# [TASK TO COMPLETE]
Return the whole listing, keeping every character the same.

# [RECORDS SUPPLIED]

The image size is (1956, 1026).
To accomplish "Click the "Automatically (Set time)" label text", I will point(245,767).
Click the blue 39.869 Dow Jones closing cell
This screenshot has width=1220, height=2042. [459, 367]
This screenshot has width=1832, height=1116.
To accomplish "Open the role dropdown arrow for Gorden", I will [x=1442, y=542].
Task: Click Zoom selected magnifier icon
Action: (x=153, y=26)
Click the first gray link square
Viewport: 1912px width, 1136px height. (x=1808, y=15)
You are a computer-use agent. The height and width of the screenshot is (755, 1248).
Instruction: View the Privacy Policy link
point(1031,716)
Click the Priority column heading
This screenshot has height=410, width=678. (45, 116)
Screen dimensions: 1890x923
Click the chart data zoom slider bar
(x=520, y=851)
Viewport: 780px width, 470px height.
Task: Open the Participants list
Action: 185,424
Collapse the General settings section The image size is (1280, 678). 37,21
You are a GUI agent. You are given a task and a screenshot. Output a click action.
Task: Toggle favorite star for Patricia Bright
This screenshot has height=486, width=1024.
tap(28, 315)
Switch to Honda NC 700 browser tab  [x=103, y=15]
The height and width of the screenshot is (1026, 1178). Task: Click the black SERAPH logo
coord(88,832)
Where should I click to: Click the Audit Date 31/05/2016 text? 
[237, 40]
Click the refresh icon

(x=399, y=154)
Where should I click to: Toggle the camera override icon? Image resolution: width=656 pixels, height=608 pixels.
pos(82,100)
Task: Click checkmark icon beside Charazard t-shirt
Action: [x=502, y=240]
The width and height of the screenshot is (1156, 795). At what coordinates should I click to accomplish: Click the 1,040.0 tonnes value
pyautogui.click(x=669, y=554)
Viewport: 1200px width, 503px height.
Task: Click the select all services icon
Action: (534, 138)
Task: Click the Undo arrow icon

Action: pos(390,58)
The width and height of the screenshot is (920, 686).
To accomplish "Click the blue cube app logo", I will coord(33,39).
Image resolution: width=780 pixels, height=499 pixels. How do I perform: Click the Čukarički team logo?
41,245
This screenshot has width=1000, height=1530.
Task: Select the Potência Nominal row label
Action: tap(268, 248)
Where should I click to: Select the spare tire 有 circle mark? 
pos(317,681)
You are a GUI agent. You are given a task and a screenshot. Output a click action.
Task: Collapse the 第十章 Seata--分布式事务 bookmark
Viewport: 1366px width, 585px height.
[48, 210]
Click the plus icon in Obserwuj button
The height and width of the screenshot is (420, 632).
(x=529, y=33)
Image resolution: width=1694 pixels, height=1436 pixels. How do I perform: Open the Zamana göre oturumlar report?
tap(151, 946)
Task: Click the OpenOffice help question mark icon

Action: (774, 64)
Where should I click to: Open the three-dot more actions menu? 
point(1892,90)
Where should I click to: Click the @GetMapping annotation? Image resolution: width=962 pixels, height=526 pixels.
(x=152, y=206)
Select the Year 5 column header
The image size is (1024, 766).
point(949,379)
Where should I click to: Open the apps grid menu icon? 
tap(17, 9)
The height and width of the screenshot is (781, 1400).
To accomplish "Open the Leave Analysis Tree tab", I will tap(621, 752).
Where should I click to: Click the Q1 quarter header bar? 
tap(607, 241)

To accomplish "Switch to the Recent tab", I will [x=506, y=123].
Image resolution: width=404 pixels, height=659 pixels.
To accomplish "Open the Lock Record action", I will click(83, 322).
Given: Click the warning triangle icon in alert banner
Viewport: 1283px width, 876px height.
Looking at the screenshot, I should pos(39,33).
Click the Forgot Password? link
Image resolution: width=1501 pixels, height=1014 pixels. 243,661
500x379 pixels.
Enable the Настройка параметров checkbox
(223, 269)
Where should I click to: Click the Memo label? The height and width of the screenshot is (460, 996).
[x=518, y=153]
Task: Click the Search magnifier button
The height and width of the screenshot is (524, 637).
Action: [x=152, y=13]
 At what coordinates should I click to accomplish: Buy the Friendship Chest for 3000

# [TASK ANSWER]
The image size is (1956, 1026).
To accomplish "Click the "Automatically (Set time)" label text", I will point(245,767).
Click the blue 39.869 Dow Jones closing cell
This screenshot has width=1220, height=2042. [459, 367]
This screenshot has width=1832, height=1116.
To accomplish "Open the role dropdown arrow for Gorden", I will [x=1442, y=542].
Task: Click Zoom selected magnifier icon
Action: (x=153, y=26)
Click the first gray link square
Viewport: 1912px width, 1136px height. (x=1808, y=15)
You are a computer-use agent. The height and width of the screenshot is (755, 1248).
Instruction: View the Privacy Policy link
point(1031,716)
Click the Priority column heading
This screenshot has height=410, width=678. (45, 116)
Screen dimensions: 1890x923
Click the chart data zoom slider bar
(x=520, y=851)
Viewport: 780px width, 470px height.
Task: Open the Participants list
Action: 185,424
Collapse the General settings section The image size is (1280, 678). 37,21
You are a GUI agent. You are given a task and a screenshot. Output a click action.
Task: Toggle favorite star for Patricia Bright
This screenshot has height=486, width=1024.
tap(28, 315)
Switch to Honda NC 700 browser tab  [x=103, y=15]
The height and width of the screenshot is (1026, 1178). Task: Click the black SERAPH logo
coord(88,832)
Where should I click to: Click the Audit Date 31/05/2016 text? 
[237, 40]
Click the refresh icon

(x=399, y=154)
Where should I click to: Toggle the camera override icon? Image resolution: width=656 pixels, height=608 pixels.
pos(82,100)
Task: Click checkmark icon beside Charazard t-shirt
Action: [x=502, y=240]
The width and height of the screenshot is (1156, 795). At what coordinates should I click to accomplish: Click the 1,040.0 tonnes value
pyautogui.click(x=669, y=554)
Viewport: 1200px width, 503px height.
Task: Click the select all services icon
Action: (534, 138)
Task: Click the Undo arrow icon

Action: pos(390,58)
The width and height of the screenshot is (920, 686).
To accomplish "Click the blue cube app logo", I will coord(33,39).
Image resolution: width=780 pixels, height=499 pixels. How do I perform: Click the Čukarički team logo?
41,245
This screenshot has width=1000, height=1530.
Task: Select the Potência Nominal row label
Action: tap(268, 248)
Where should I click to: Select the spare tire 有 circle mark? 
pos(317,681)
You are a GUI agent. You are given a task and a screenshot. Output a click action.
Task: Collapse the 第十章 Seata--分布式事务 bookmark
Viewport: 1366px width, 585px height.
[48, 210]
Click the plus icon in Obserwuj button
The height and width of the screenshot is (420, 632).
(x=529, y=33)
Image resolution: width=1694 pixels, height=1436 pixels. How do I perform: Open the Zamana göre oturumlar report?
tap(151, 946)
Task: Click the OpenOffice help question mark icon

Action: (774, 64)
Where should I click to: Open the three-dot more actions menu? 
point(1892,90)
Where should I click to: Click the @GetMapping annotation? Image resolution: width=962 pixels, height=526 pixels.
(x=152, y=206)
Select the Year 5 column header
The image size is (1024, 766).
point(949,379)
Where should I click to: Open the apps grid menu icon? 
tap(17, 9)
The height and width of the screenshot is (781, 1400).
To accomplish "Open the Leave Analysis Tree tab", I will tap(621, 752).
Where should I click to: Click the Q1 quarter header bar? 
tap(607, 241)

To accomplish "Switch to the Recent tab", I will [x=506, y=123].
Image resolution: width=404 pixels, height=659 pixels.
To accomplish "Open the Lock Record action", I will click(83, 322).
Given: Click the warning triangle icon in alert banner
Viewport: 1283px width, 876px height.
Looking at the screenshot, I should pos(39,33).
Click the Forgot Password? link
Image resolution: width=1501 pixels, height=1014 pixels. 243,661
500x379 pixels.
Enable the Настройка параметров checkbox
(223, 269)
Where should I click to: Click the Memo label? The height and width of the screenshot is (460, 996).
[x=518, y=153]
Task: Click the Search magnifier button
The height and width of the screenshot is (524, 637).
Action: [x=152, y=13]
 At what coordinates should I click to accomplish: Buy the Friendship Chest for 3000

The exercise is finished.